Available data:
◆ ◆ ◆ ◆

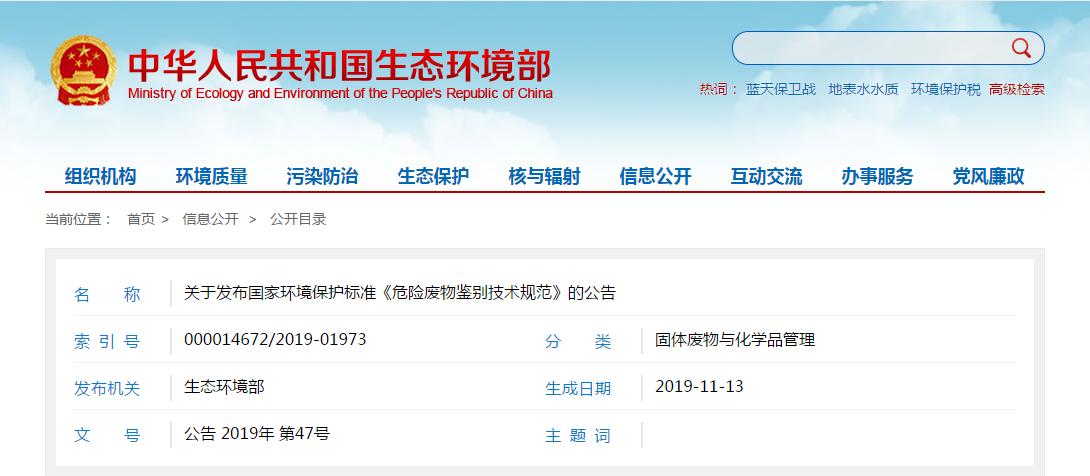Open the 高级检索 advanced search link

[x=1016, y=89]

◆ ◆ ◆ ◆

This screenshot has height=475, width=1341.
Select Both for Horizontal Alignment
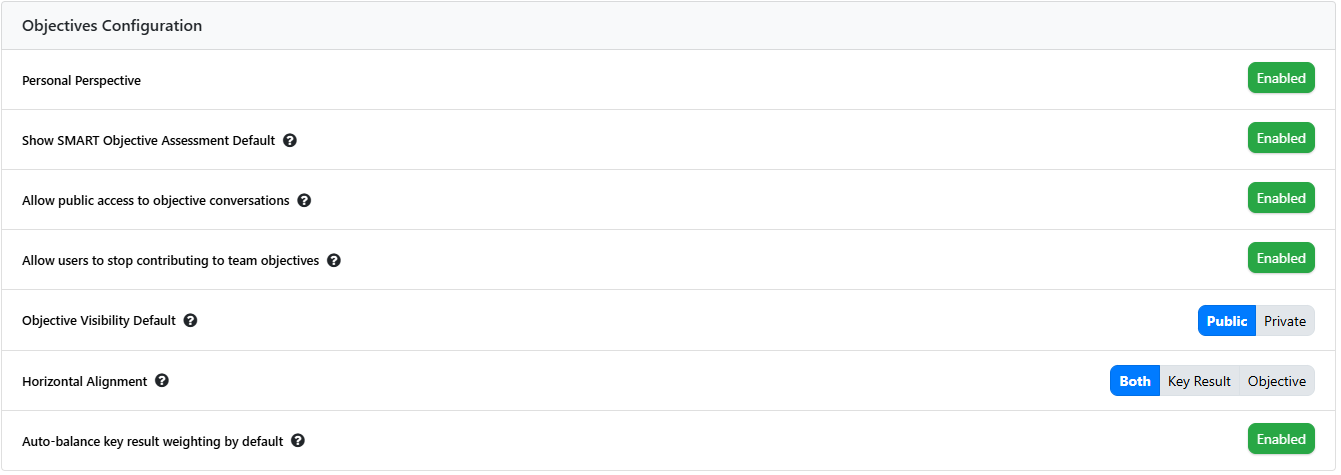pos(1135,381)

◆ ◆ ◆ ◆

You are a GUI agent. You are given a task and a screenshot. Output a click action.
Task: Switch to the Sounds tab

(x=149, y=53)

◆ ◆ ◆ ◆

Copy the material from the line containing "This screenshot has height=475, width=1341." through the line containing "pos(1135,381)", switching "Horizontal" to "Vertical" and leaving everything else unchanged. Leave the pictures out.

Solution to the exercise:
This screenshot has height=475, width=1341.
Select Both for Vertical Alignment
pos(1135,381)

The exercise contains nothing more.